_SUMBER_.
>>>

Pendekatan dalam Manajemen Kelas Pendekatan Berdasarkan Perubahan Tingkah Laku (Behavior Modification Approach)


Pendekatan dalam Manajemen Kelas
Pendekatan Berdasarkan Perubahan Tingkah Laku (Behavior Modification Approach)

A.    Pengertian Teori Behavioristik (Perubahan Tingkah Laku)
Teori belajar behavioristik menjelaskan bahwa belajar adalah perubahan perilaku yang dapat diamati, diukur dan dinilai secara konkrit menurut Nurabadi (2016:73). Perubahan terjadi melalui rangsangan (stimulans) yang menimbulkan hubungan perilaku reaktif (respon) berdasarkan hukum-hukum mekanistik. Stimulans yang dimaksud adalah lingkungan belajar anak, baik dari internal maupun eksternal yang menjadi penyebab belajar anak. Sedangkan respon adalah reaksi, akibat atau dampak  anak dalam menerima stimulans yang diberikan.
Seseorang dapat dikatakan sudah belajar apabila ia mampu menunjukkan perubahan tingkah lakunya. Dengan kata lain, belajar merupakan bentuk yang ditunjukkan oleh peserta didik dalam hal kemampuannya untuk bertingkah laku dengan cara yang baru sebagai hasil stimulus dan respon. Menurut Nurabadi (2016:73), faktor lain yang juga dianggap penting oleh aliran behavioristik adalah faktor penguatan (reinforcement). Penguatan adalah hal apa saja yang dapat menguatkan respon. Bila penguatan ditambahkan maka respon akan semakin kuat, dan sebaliknya jika penguatan dikurangi maka respon pun akan tetap dikuatkan.

<<<

(Catatan dari sebuah dataset)

>>>

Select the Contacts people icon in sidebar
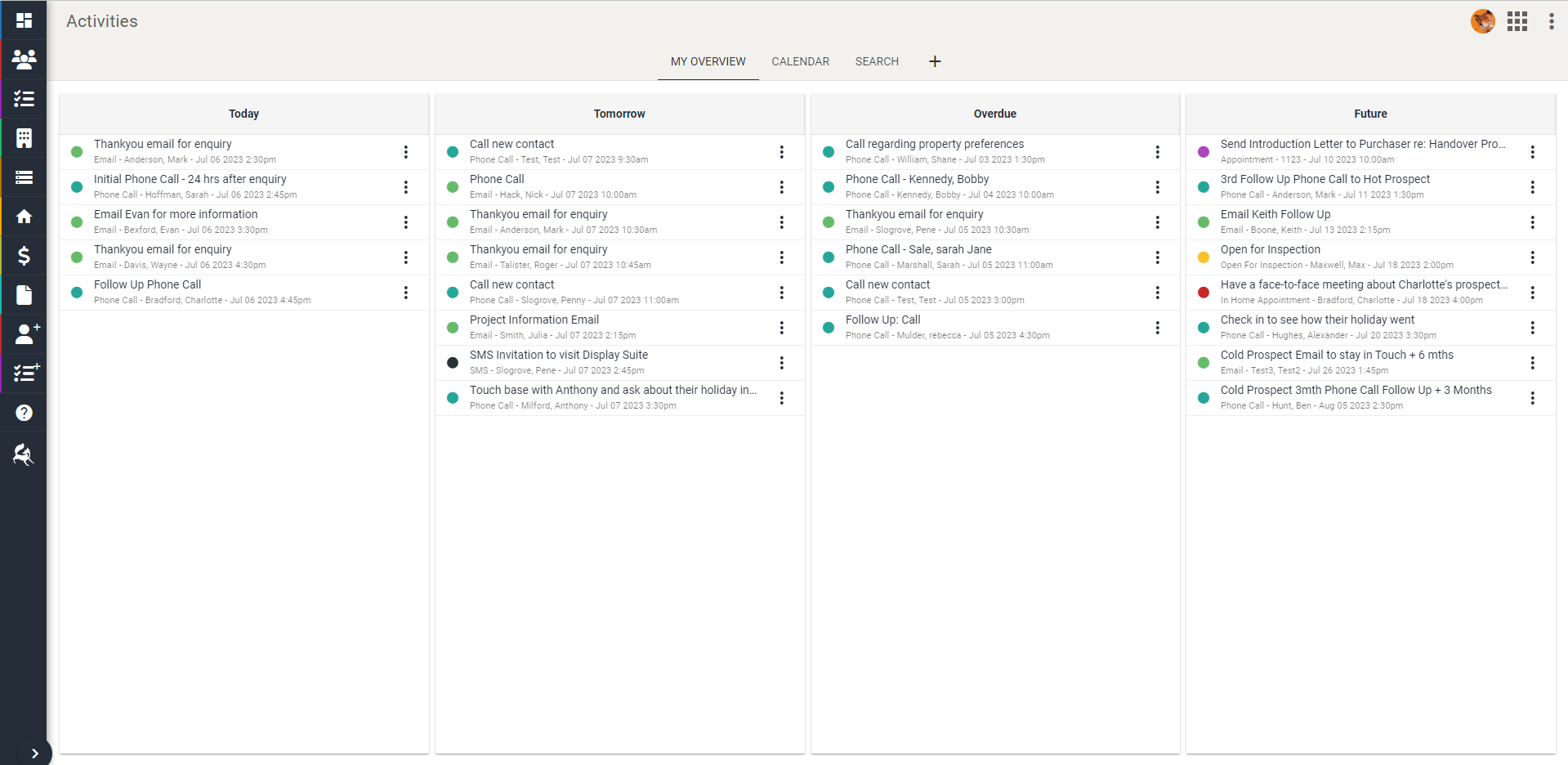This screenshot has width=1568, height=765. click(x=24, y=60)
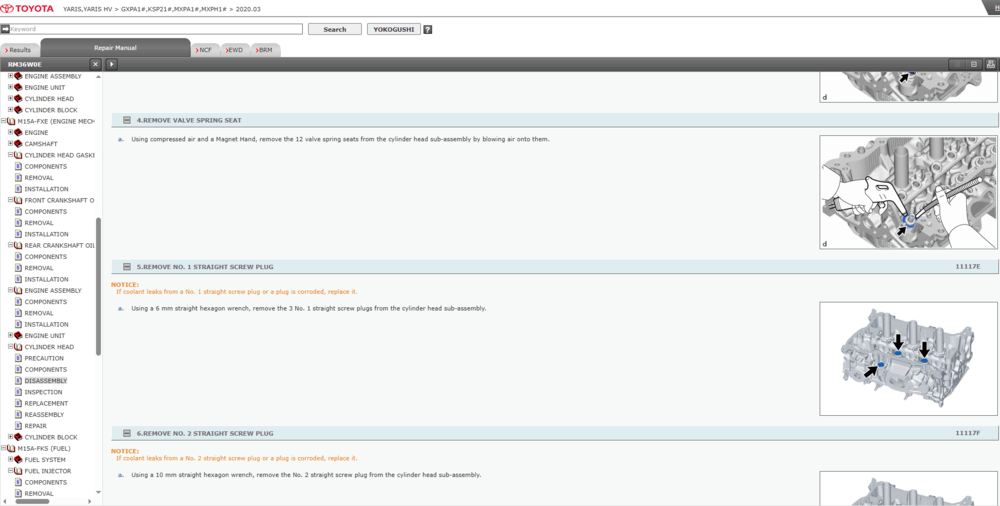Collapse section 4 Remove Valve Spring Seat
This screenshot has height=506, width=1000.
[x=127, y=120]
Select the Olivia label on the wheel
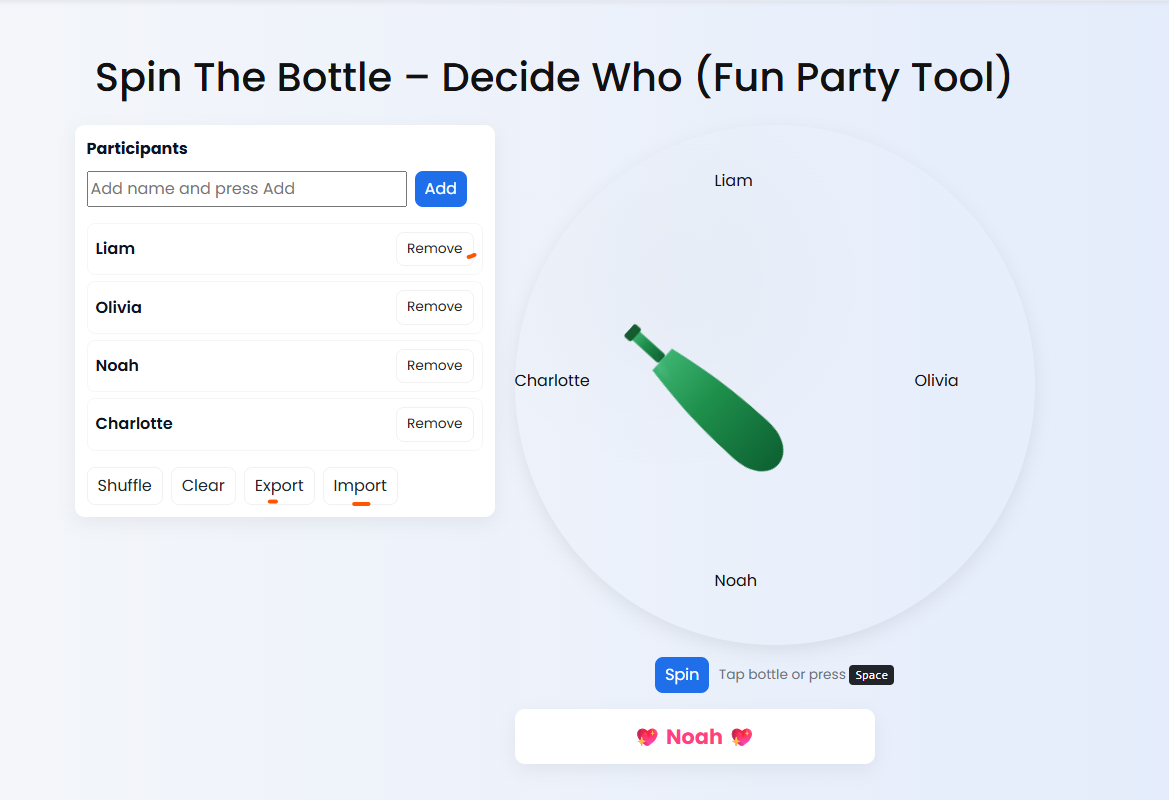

<<<

_DAFTAR TUGAS_.
A – Tulis ulang seluruh catatan di atas dengan mengganti "Select" menjadi "Click" tanpa mengubah bagian lain. Jangan sertakan gambar dalam jawaban.
B – Lanjutkan teks tentang pendekatan perubahan tingkah laku dalam manajemen kelas, dimulai setelah kalimat terakhirnya.

_HASIL PER TUGAS_.
A –
Click the Contacts people icon in sidebar
This screenshot has width=1568, height=765. click(x=24, y=60)
Collapse section 4 Remove Valve Spring Seat
This screenshot has height=506, width=1000.
[x=127, y=120]
Click the Olivia label on the wheel

B –
Teori behavioristik banyak dikritik karena sering kali tidak mampu menjelaskan situasi belajar yang kompleks, sebab banyak variable atau hal-hal yang berkaitan dengan pendidikan dan/atau belajar yang tidak dapat diubah menjadi sekedar hubungan stimulus dan respon. Misalnya, seorang peserta didik akan dapat belajar dengan baik jika diberi stimulus tertentu, namun setelah diberi stimulus lagi yang sama dan lebih baik lagi, mereka tidak mau belajar lagi. Hal tersebut membuktikan bahwa, perlu adanya penggantian stimulus baru agar mendapatkan respon yang diinginkan. Pandangan behavioristik hanya mengakui adanya stimulus dan respon yang dapat diamati.
Teori behavioristik juga cenderung mengarahkan peserta didik untuk berfikir linier, konvergen, tidak kreatif dan tidak produktif. Hal tersebut bertujuan untuk membawa peserta didik untuk mencapai target tertentu, sehingga menjadikan peserta didik untuk tidak berkreasi dan berimajinasi. Banyak faktor yang berpengaruh terhadap proses belajar, sehingga tidak sesederhana seperti teori behavioristik.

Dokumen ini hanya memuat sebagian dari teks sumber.